## WHAT YOU ARE ASKED TO DO
Copy every line of the records below word for word, leaving out the pictures.

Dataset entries
★ ★ ★ ★
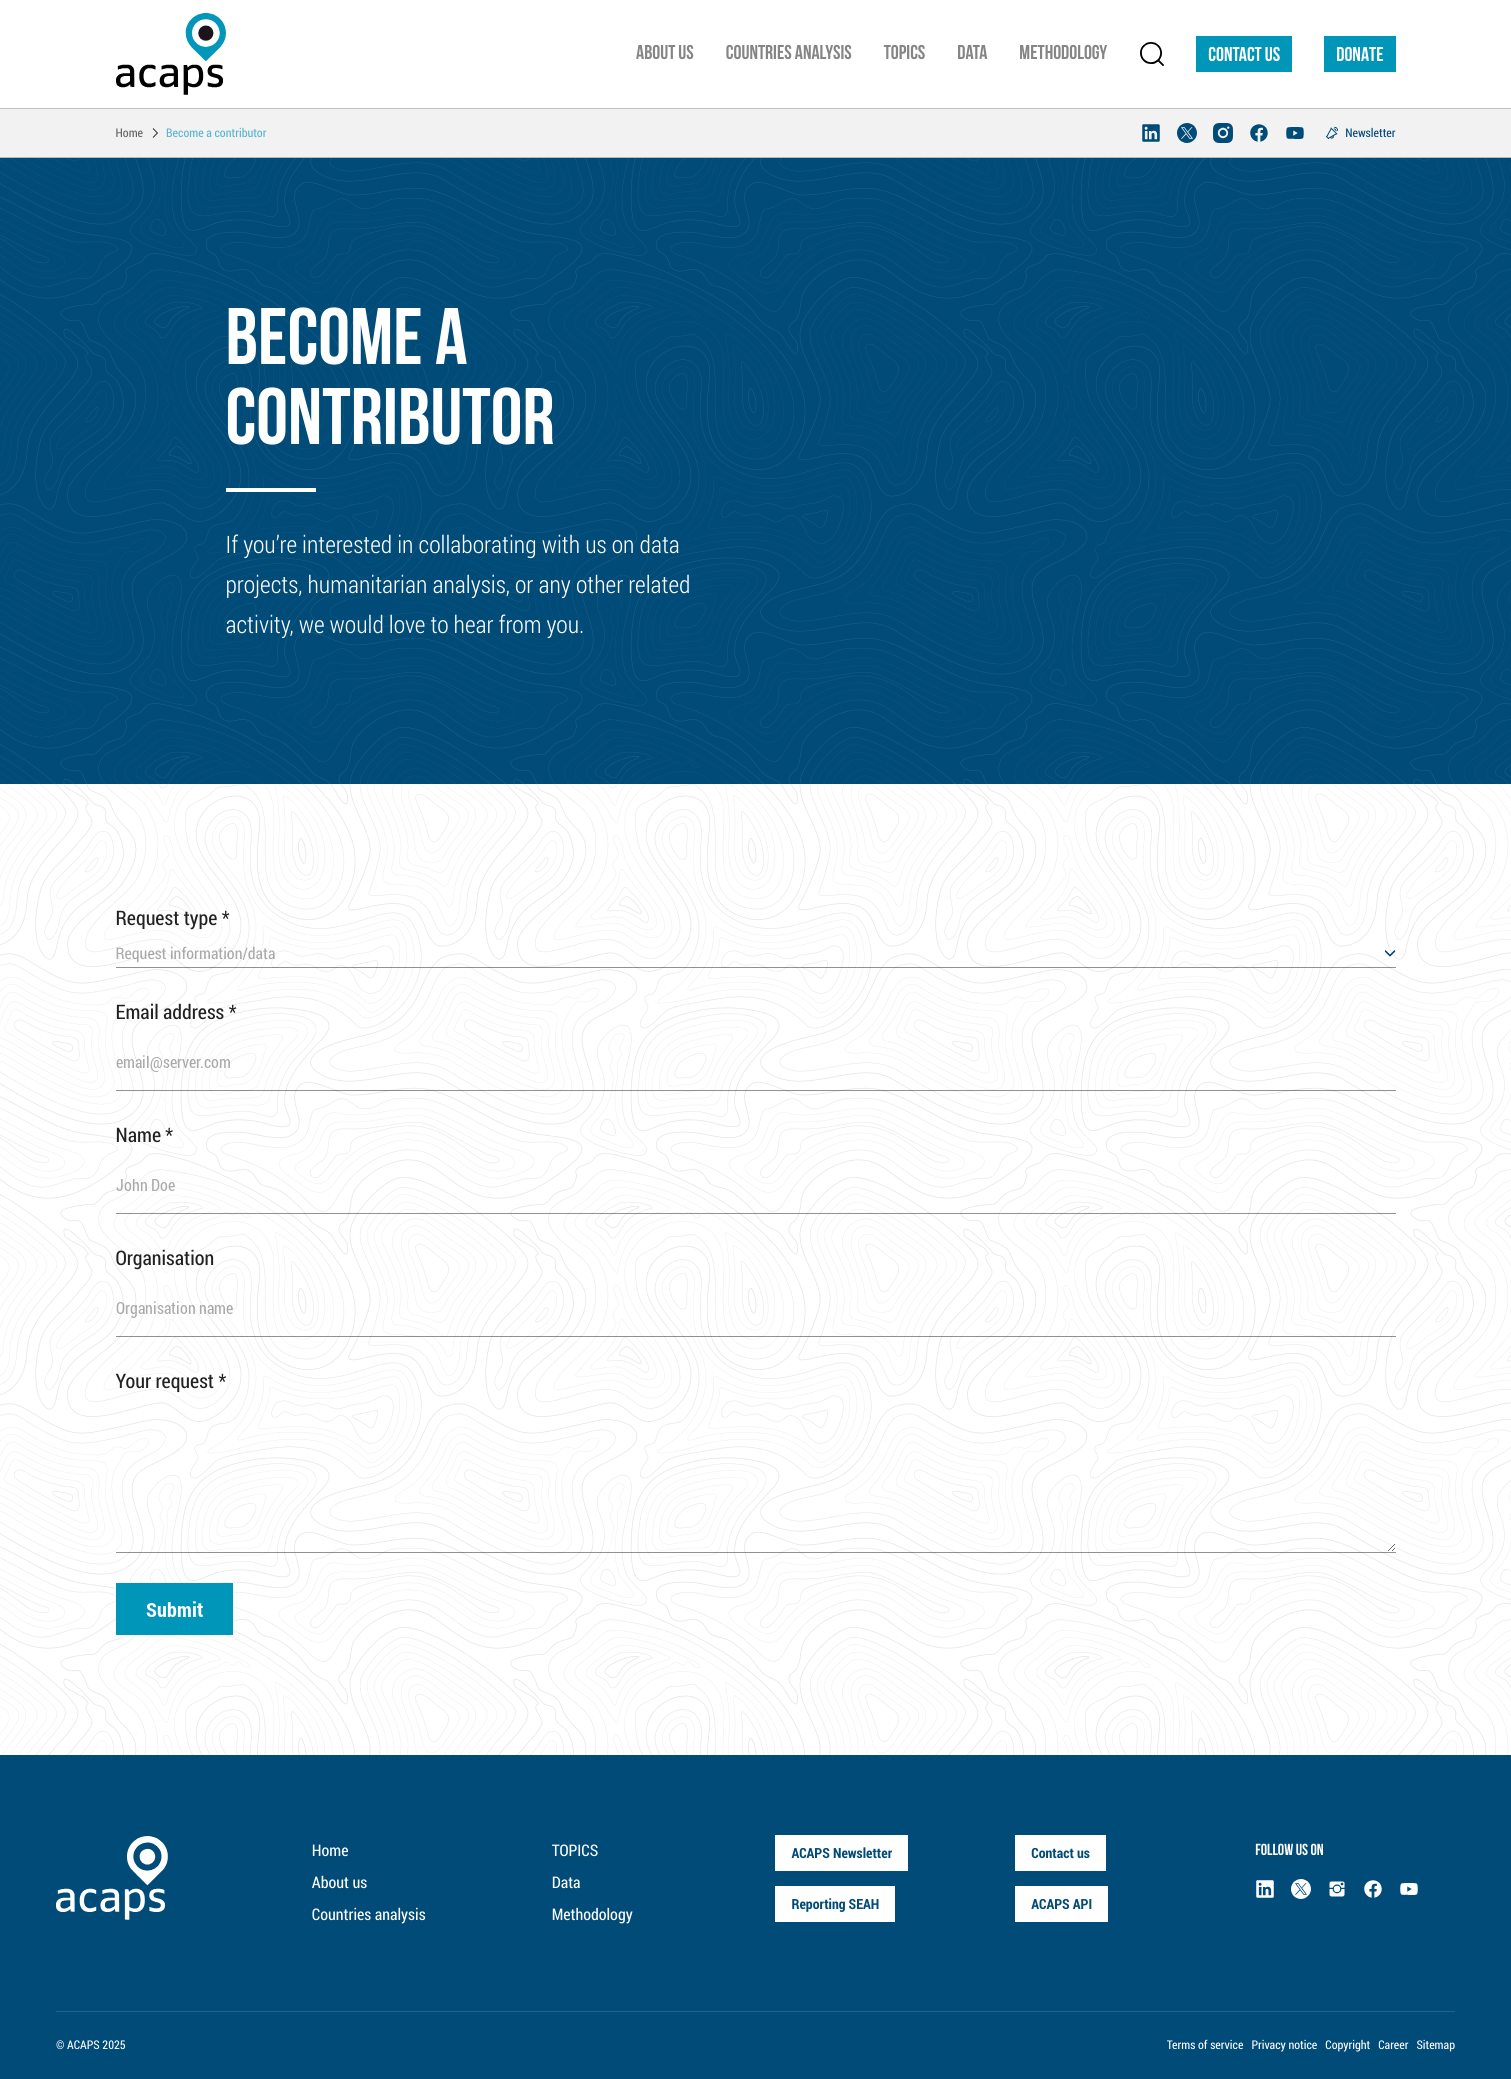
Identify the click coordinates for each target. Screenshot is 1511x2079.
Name (145, 1135)
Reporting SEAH (835, 1903)
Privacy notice (1284, 2045)
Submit (174, 1609)
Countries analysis (369, 1914)
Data (566, 1882)
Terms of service (1205, 2045)
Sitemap (1435, 2045)
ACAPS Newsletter (841, 1852)
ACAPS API (1061, 1903)
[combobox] (756, 954)
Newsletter (1370, 133)
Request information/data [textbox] (196, 953)
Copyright (1347, 2045)
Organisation (165, 1258)
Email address (176, 1012)
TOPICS (575, 1850)
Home (330, 1850)
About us (339, 1882)
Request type (173, 918)
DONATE (1359, 56)
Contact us (1244, 56)
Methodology (592, 1914)
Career (1393, 2045)
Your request (171, 1381)
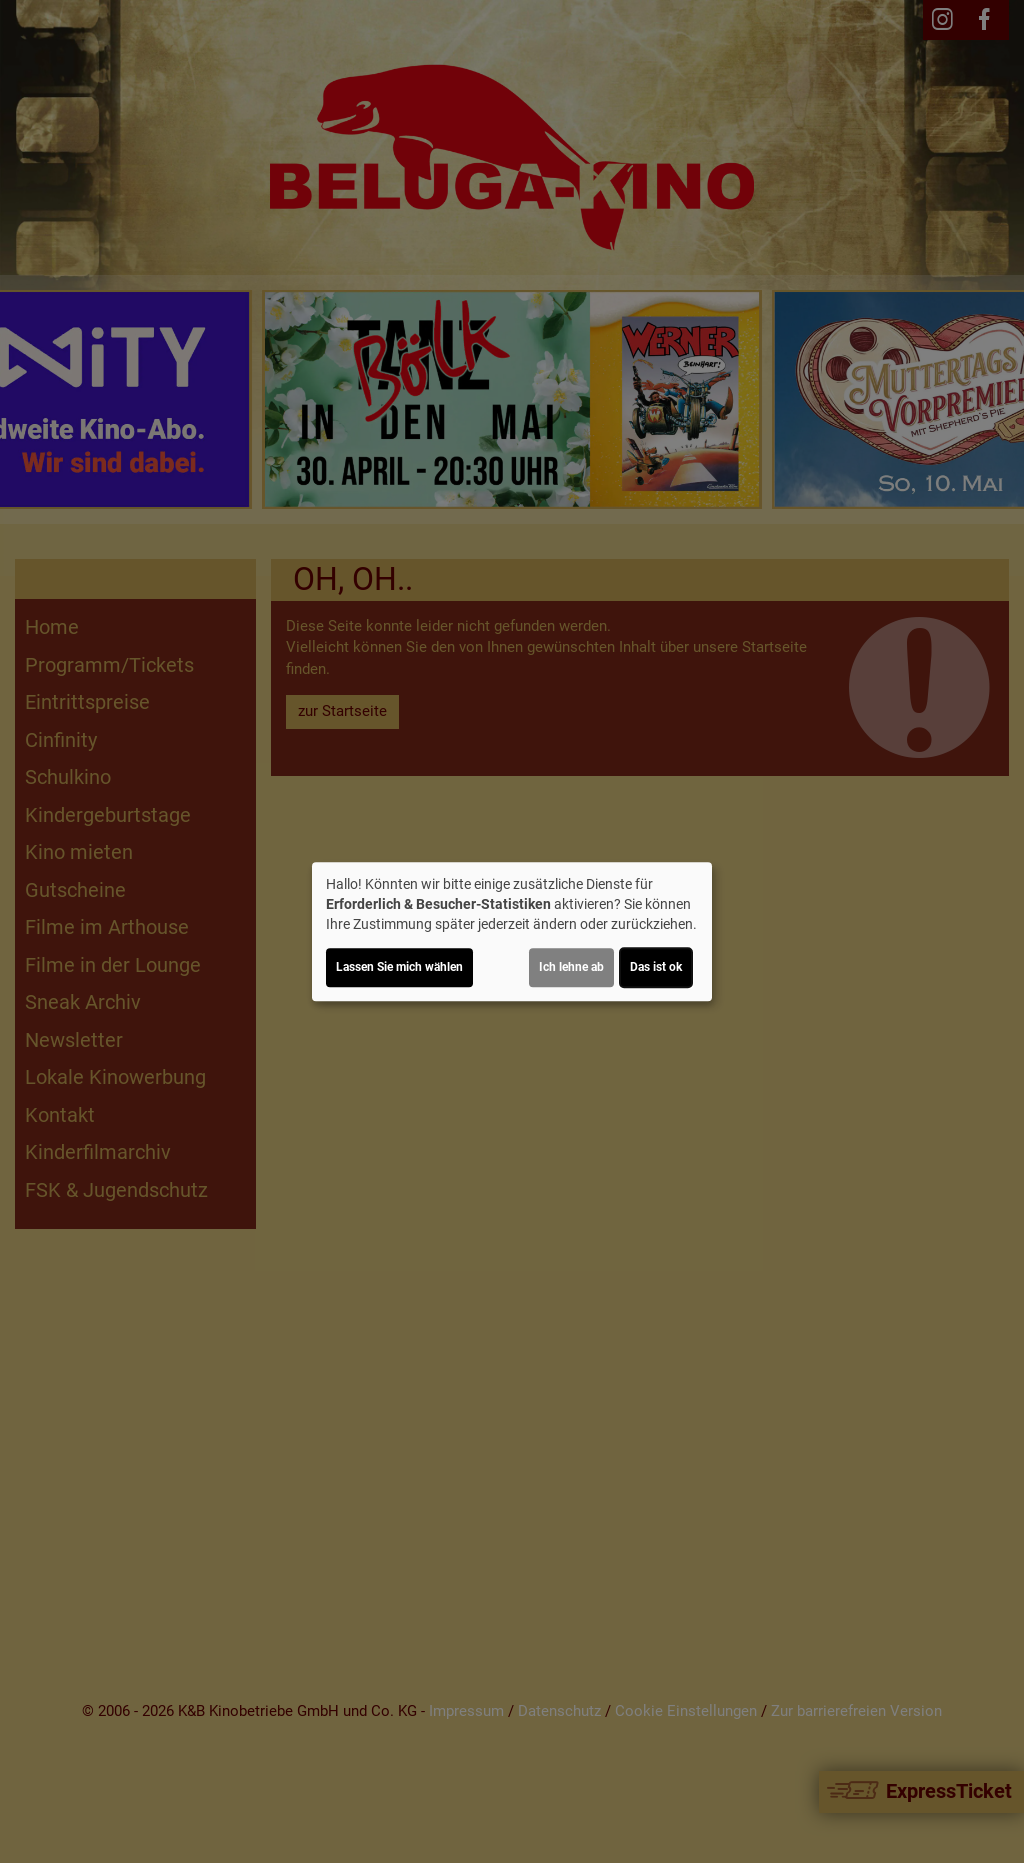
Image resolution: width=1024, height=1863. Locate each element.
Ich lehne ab (571, 967)
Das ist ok (656, 967)
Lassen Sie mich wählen (399, 967)
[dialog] (512, 932)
★ ★ ★ ★
## WORKED SOLUTION
Identify the click coordinates for each target. Screenshot is 1511x2079.
Name (145, 1135)
Reporting SEAH (835, 1903)
Privacy notice (1284, 2045)
Submit (174, 1609)
Countries analysis (369, 1914)
Data (566, 1882)
Terms of service (1205, 2045)
Sitemap (1435, 2045)
ACAPS Newsletter (841, 1852)
ACAPS API (1061, 1903)
[combobox] (756, 954)
Newsletter (1370, 133)
Request information/data [textbox] (196, 953)
Copyright (1347, 2045)
Organisation (165, 1258)
Email address (176, 1012)
TOPICS (575, 1850)
Home (330, 1850)
About us (339, 1882)
Request type (173, 918)
DONATE (1359, 56)
Contact us (1244, 56)
Methodology (592, 1914)
Career (1393, 2045)
Your request (171, 1381)
Image resolution: width=1024, height=1863. Locate each element.
Ich lehne ab (571, 967)
Das ist ok (656, 967)
Lassen Sie mich wählen (399, 967)
[dialog] (512, 932)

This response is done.